Cuando le tocó el turno a Arturo Nahuel, dirigente del sector de la educación, manifestó que “no se puede discutir educación sin discutir política”. Dijo que no conoció directamente el Choconazo, pero cuando conoció a Antonio y a Pascual Rodríguez, y a Godoy sintió la emoción de la militancia. "El compromiso de los docentes se tiene que transformar en conocimiento social”, concluyó.
Compañeros de Antonio, representantes de comunidades indígenas de Río Negro manifestaron su tristeza y confirmaron la ternura, el cuidado, el afecto que les prodigaba Antonio.
Otro compañero de Antonio expresó que “tenía la idea del socialismo aferrado al intelecto. Pasaba de la discusión a la acción. Era sujeto transformador de la acción política”.
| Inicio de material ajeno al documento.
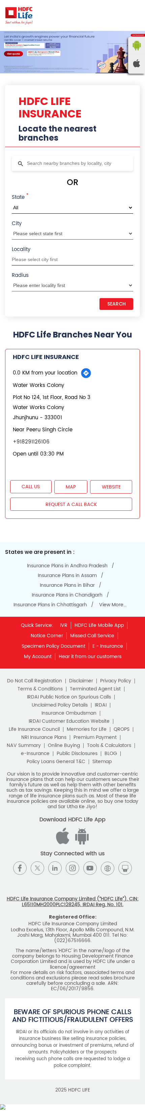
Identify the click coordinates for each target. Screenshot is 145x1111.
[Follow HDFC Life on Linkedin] (55, 868)
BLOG (111, 753)
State (20, 196)
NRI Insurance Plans (43, 737)
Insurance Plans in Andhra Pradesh (67, 566)
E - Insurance (107, 646)
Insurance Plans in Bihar (67, 585)
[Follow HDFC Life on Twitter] (37, 868)
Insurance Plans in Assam (67, 575)
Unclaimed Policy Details (60, 705)
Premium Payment (95, 737)
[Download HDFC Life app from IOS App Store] (80, 843)
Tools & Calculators (109, 745)
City (17, 223)
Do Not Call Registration (34, 681)
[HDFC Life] (19, 15)
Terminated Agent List (95, 689)
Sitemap (102, 761)
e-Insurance (35, 753)
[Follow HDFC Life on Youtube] (90, 868)
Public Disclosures (77, 753)
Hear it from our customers (90, 656)
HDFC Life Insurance (46, 357)
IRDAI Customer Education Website (69, 721)
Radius (20, 275)
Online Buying (64, 745)
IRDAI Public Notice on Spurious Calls (69, 697)
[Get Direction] (86, 373)
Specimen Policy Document (53, 646)
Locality (21, 249)
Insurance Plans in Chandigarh (67, 595)
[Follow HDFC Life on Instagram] (72, 868)
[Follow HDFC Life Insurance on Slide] (125, 868)
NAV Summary (24, 745)
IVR (63, 625)
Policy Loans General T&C (56, 761)
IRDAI (101, 705)
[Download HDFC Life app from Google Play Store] (63, 843)
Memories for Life (87, 729)
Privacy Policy (115, 681)
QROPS (121, 729)
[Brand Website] (107, 868)
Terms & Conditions (40, 689)
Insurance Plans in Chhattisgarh (50, 605)
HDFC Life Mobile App (99, 625)
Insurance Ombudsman (68, 713)
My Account (38, 656)
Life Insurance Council (34, 729)
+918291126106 (31, 442)
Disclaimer (81, 681)
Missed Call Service (92, 636)
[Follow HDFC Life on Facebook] (20, 868)
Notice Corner (47, 636)
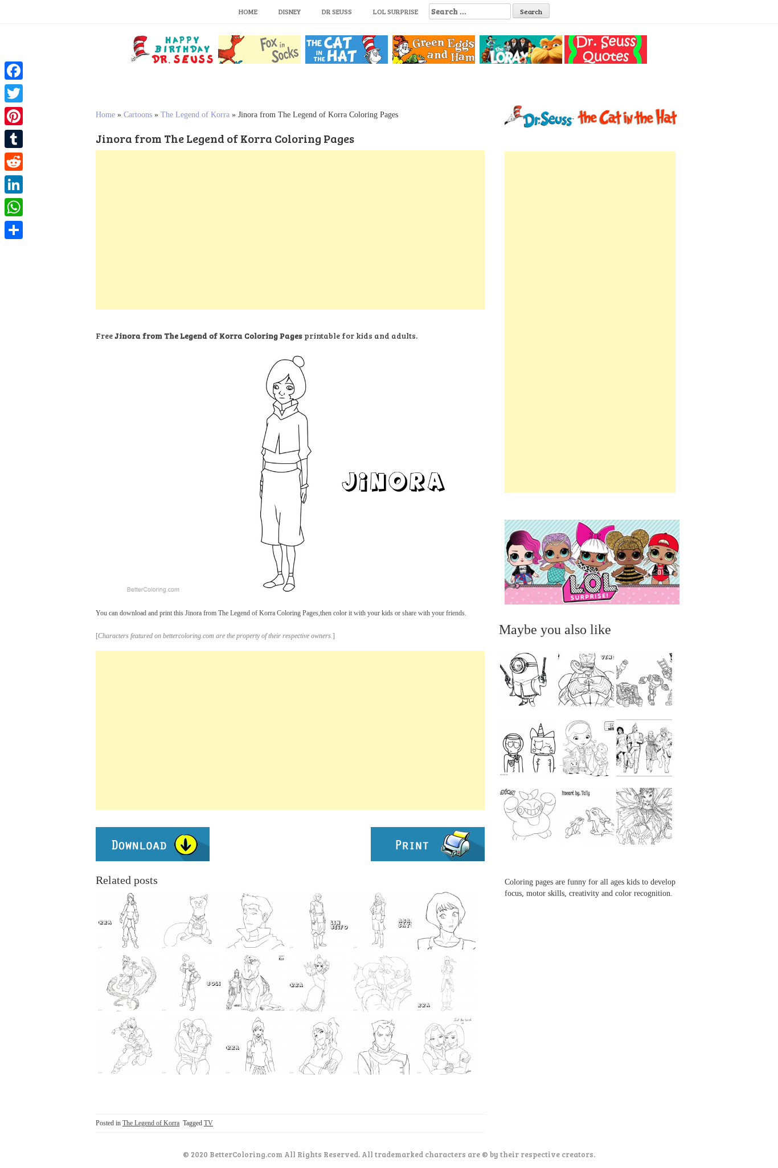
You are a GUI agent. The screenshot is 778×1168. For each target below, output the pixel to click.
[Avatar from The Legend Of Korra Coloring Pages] (255, 983)
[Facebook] (13, 70)
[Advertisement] (290, 230)
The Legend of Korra (195, 114)
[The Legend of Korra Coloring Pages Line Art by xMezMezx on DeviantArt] (127, 1045)
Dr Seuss (337, 11)
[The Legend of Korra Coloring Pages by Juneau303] (127, 983)
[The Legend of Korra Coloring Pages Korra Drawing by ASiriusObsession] (319, 1045)
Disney (290, 11)
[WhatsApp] (13, 207)
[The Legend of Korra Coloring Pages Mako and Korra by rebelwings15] (382, 983)
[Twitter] (13, 93)
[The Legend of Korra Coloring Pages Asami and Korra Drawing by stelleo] (446, 1045)
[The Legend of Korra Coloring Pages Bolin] (191, 983)
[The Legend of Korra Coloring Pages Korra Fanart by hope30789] (255, 1045)
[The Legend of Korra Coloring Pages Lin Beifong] (319, 920)
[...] (531, 682)
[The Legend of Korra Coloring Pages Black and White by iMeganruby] (446, 983)
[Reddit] (13, 161)
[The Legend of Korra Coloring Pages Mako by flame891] (382, 1045)
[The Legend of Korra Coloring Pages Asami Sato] (382, 920)
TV (208, 1123)
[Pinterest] (13, 116)
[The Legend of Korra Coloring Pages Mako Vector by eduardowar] (255, 920)
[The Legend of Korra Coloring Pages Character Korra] (127, 920)
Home (248, 11)
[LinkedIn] (13, 184)
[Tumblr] (13, 139)
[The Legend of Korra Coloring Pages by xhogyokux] (319, 983)
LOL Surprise (395, 11)
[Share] (13, 230)
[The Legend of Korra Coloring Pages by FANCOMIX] (446, 920)
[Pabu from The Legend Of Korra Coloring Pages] (191, 920)
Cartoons (138, 114)
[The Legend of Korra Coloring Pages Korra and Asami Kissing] (191, 1045)
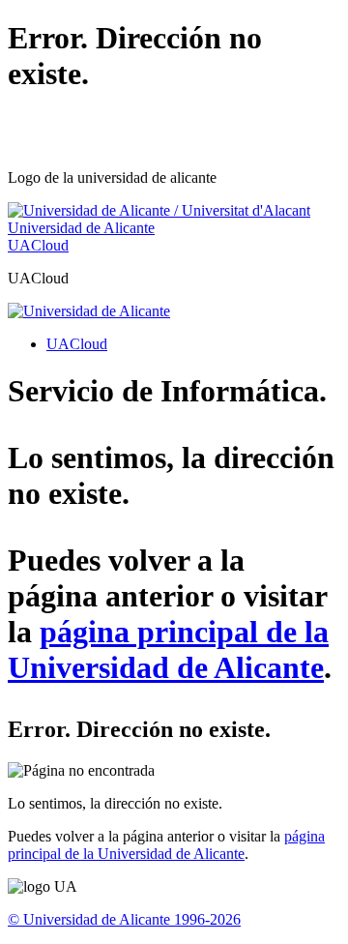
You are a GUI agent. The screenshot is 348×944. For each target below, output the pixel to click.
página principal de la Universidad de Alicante (168, 649)
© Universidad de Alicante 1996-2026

Seguidamente se leyó una carta de Pascual Rodríguez quien expresó que “honrar a Alac es honrar a los trabajadores”.
Otro amigo leyó el poema "Pueblo" de Pablo Neruda, en clara comparación con la descripción que hace el poeta.
Patricio Echegaray, representante del PC, cerró el homenaje con el enorme orgullo de que Antonio se haya forjado, desarrollado y trascendido en sus filas. “Es un héroe del campo popular, su homenaje es ejercicio de la memoria del reconocimiento al pueblo. Fue un gran dirigente de El Chocón. Se rebelaron contra la dictadura. Lucharon por la no explotación del hombre por el hombre”.
En la última parte del homenaje habló un joven militante del PC y nombró a Olivares, Alac, Rodríguez y Torres como “los cuatro mosqueteros en una lucha mítica. Porque una cosa es una huelga urbana y otra era en obras en medio del desierto. Antonio era un hombre de fuertes convicciones revolucionarias. Hoy hay que nutrirse de él y de sus ejemplos. Es imprescindible, dador de fe”.
Esta es la distinción que sus amigos y el pueblo le hizo a Antonio Alac, un hombre de fuertes convicciones que sin amedrentarse ante la adversidad de enfrentar un gobierno militar, sin medir las consecuencias que ello acarrearía, luchó sin descanso para lograr  las reivindicaciones que creía justas. La ideología predominante era la comunista y como tal eran ideas revolucionarias que pretendían cambios profundos. Antonio, además, tenía el don de la unidad. Las demostraciones de cariño y la admiración a la hora de su partida, son prueba de ello.